▶ _Your goal_
Write what comes next in the article about an English class's online visits connected to Emily Dickinson, starting after its last line.

Amelia Worsley standing in a field

Assistant Professor of English Amelia Worsley

“We attended the Emily Dickinson poetry festival online,” Worsley continued. “Again, it’s more intimate, in a way. [Students] were seeing into the poets’ homes; they were cozy in their homes. They were able to talk on the chat and watch all this affirmation happening.” 

When Mike Kelly, head of the College’s Archives and Special Collections, Zoomed with the class to show the students some Dickinson manuscripts and archival materials, “they could all see the handwriting at the same time,” said Worsley. “They didn’t get the magic of knowing that the piece of paper that Emily Dickinson touched was right in front of them, but they could all see the letters and actually read the really tiny print.”

Later, when I accompanied the class on a virtual visit to Amherst College's Emily Dickinson Museum, Program Coordinator Elizabeth Bradley used her laptop and phone to show us around the poet’s bedroom, focusing in on the writing desk, the woodstove, the art on the walls. Then Bradley guided us up a staircase and into the cupola at the top of the house, a space the class had heard about in the poem “Altitudes” by the late Richard Wilbur ’42, who taught at Amherst for several years, starting in 2008. “I’ve never been up there, and I’ve been to the house over 20 times,” Worsley had told me. As Bradley aimed her phone’s camera to show us the views from the cupola’s windows, we saw a large black fly land on a windowpane—quite the coincidence, in light of one of Dickinson’s most famous poems.

Emily Dickinson's bedroom with a small writing desk by the window
Emily Dickinson’s bedroom, in the Emily Dickinson Museum. Photo by Rachel Rogol.

▶ _Data segment_
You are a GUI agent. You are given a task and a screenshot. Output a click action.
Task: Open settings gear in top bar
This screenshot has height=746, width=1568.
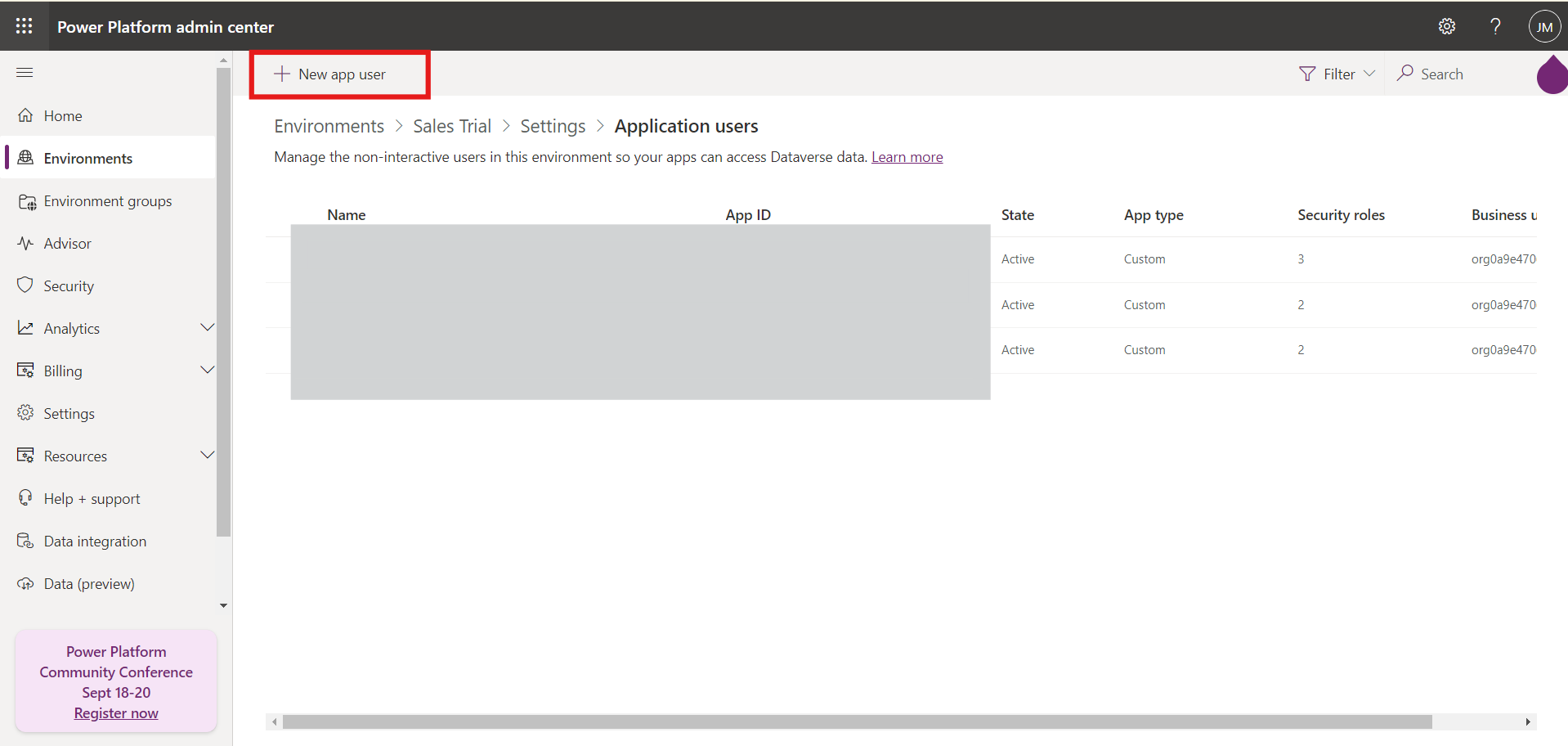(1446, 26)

▶ _Solved problem_
Dickinson’s home and writing are alluded to in “Skin in the Game,” one of the poems Elias Baez ’15 read during his guest appearance in the “Amherst Poets” class. Baez was Worsley’s senior thesis advisee and has since earned an Academy of American Poets Prize and an M.F.A. in poetry from Johns Hopkins University. In the class, he also read poems about his family, his cat and his experiences being both a student of and a chauffeur to Wilbur, whom he used to drive to and from the Amherst campus. “I really did back a car into his gate,” Baez told the students. “That was one of the worst moments of my life.”

Worsley’s class joined up with Professor Judith Frank’s “Representing Illness” class for a virtual conversation with Rafael Campo ’87, who is both a poet and a physician. “A lot of his poetry is about the AIDS epidemic,” Worsley said. “And suddenly now, we’re talking with someone who’s in the hospital dealing with COVID patients. And the poems about AIDS just seemed so much more present to us than they had when I’ve taught them before.”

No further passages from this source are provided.